The Problem Doctors Knew and Didn't Fix
In 1965, the American Medical Association identified a gap in physician training that would quietly shape the next six decades of American healthcare: doctors weren't learning nutrition. They graduated knowing how to treat heart disease, type 2 diabetes, and obesity. They didn't graduate knowing how to prevent them. The AMA flagged it. Medical schools nodded, adjusted a syllabus here or there, and largely moved on. The result is what we see today: a country where more than 70 percent of adults are overweight or obese, where chronic disease consumes roughly 90 percent of the nation's $4.5 trillion annual healthcare spending, and where the average physician — brilliant, overworked, well-meaning — has received, by most estimates, fewer than 20 hours of formal nutrition training in their entire medical education. Robert F. Kennedy Jr. has spent much of the past year making a lot of noise. Some of it merited skepticism. But on this particular issue, the noise was warranted — and last week, it produced results.
What Actually Happened
On March 5th, Kennedy and Education Secretary Linda McMahon announced that 53 medical schools across 31 states had voluntarily agreed to overhaul their approach to nutrition education. Starting in fall 2026, each participating school will require medical students to complete at least 40 hours of comprehensive nutrition education — or implement a competency equivalent — before graduating.
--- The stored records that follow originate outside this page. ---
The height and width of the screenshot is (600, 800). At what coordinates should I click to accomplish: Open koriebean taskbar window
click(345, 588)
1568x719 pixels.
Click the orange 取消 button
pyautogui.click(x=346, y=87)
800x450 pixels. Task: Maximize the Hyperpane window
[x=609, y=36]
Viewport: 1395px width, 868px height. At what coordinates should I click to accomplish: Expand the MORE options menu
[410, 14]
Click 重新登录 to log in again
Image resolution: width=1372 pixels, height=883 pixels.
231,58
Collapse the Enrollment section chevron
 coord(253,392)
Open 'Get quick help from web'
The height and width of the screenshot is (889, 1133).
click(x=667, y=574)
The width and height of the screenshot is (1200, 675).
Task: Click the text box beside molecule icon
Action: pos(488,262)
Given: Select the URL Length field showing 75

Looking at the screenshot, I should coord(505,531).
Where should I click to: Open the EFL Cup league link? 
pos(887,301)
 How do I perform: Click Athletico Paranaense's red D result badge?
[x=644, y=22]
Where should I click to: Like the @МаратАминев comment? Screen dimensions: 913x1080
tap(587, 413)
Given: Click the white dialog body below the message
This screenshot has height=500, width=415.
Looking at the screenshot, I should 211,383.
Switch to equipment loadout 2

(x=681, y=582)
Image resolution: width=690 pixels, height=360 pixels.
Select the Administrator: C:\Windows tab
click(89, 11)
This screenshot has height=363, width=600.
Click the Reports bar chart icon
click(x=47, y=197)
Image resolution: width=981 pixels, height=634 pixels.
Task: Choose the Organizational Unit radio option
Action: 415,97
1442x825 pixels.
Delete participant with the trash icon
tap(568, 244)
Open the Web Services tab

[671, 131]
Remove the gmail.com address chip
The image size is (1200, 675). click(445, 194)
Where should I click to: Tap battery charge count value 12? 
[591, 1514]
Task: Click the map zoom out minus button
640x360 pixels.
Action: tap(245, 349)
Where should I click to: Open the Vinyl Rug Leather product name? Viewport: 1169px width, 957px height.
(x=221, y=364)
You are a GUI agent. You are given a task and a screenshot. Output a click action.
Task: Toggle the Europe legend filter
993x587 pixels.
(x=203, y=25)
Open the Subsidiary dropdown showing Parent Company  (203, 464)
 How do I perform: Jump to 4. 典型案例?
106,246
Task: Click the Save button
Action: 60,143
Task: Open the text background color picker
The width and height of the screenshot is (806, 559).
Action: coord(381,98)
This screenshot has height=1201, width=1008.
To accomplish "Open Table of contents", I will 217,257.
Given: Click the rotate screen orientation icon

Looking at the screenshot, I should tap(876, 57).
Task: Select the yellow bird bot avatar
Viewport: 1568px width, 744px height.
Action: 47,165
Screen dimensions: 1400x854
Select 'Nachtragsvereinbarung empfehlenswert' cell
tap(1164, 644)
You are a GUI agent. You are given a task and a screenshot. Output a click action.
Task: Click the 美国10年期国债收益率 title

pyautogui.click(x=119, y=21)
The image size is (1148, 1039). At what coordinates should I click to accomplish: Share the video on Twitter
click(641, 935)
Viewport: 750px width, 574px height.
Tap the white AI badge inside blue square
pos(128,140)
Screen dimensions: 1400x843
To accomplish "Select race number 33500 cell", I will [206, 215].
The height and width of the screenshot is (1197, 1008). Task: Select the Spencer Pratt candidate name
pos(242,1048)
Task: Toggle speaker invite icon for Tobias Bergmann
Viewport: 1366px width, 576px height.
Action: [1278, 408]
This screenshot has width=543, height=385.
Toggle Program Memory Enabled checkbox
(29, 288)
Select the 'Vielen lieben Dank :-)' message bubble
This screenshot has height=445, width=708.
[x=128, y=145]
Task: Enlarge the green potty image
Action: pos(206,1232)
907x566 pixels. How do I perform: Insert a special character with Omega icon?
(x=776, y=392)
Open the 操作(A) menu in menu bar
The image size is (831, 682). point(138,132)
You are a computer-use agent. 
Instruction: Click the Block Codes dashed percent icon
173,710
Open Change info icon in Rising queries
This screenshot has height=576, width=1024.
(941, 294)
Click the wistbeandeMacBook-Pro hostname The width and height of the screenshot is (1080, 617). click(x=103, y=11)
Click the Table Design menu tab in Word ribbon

The announcement included schools like the University of Florida, Tulane University, and the Geisel School of Medicine at Dartmouth [1]. To be precise: there are roughly 200 accredited medical schools in the United States, meaning about one in four has signed on. That's not the whole system. It's a start. And critically, the Trump administration was explicit that it is not dictating curriculum — a distinction that matters both legally and practically. What these schools teach is still up to them. What they've agreed to is a baseline commitment to teach it at all [2]. Kennedy framed it plainly: "Medical education must teach the science of nutrition." Hard to argue with that.